> **HOW TO COMPLETE THIS TASK**: Restate all the lines below word for word, but omit the pictures.

### GIVEN ENTRIES

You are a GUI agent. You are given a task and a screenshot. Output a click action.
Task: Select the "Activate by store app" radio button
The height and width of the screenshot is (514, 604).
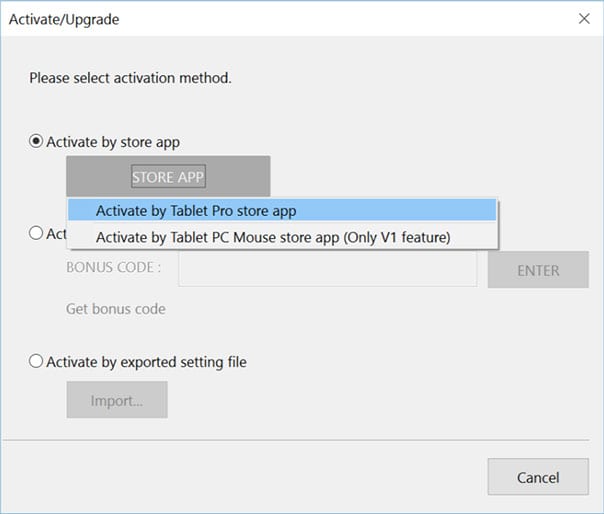[37, 142]
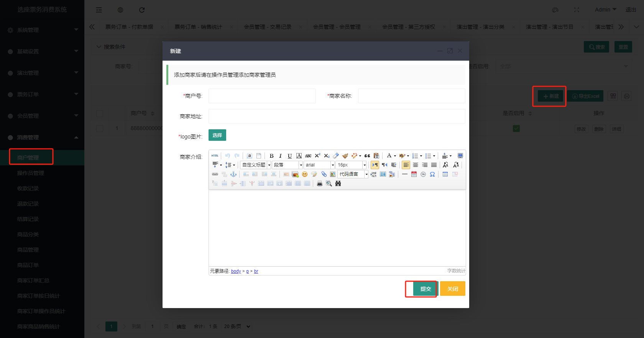Click the special character omega icon
The image size is (644, 338).
432,174
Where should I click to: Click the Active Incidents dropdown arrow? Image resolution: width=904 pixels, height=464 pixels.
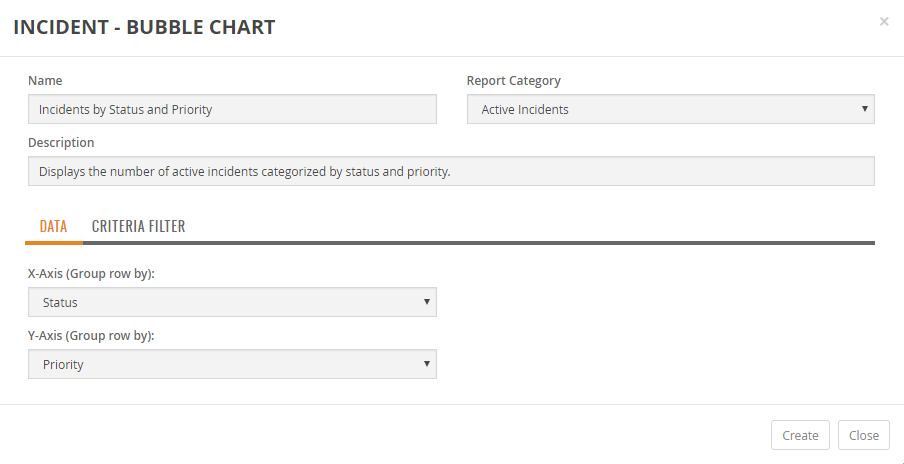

######

> **OUTPUT OF THE EXERCISE**:
You are a GUI agent. You are given a task and a screenshot. Output a click action.
Task: Select the "Activate by store app" radio button
The height and width of the screenshot is (514, 604).
[37, 142]
Click the special character omega icon
The image size is (644, 338).
432,174
Where should I click to: Click the Active Incidents dropdown arrow? Image resolution: width=904 pixels, height=464 pixels.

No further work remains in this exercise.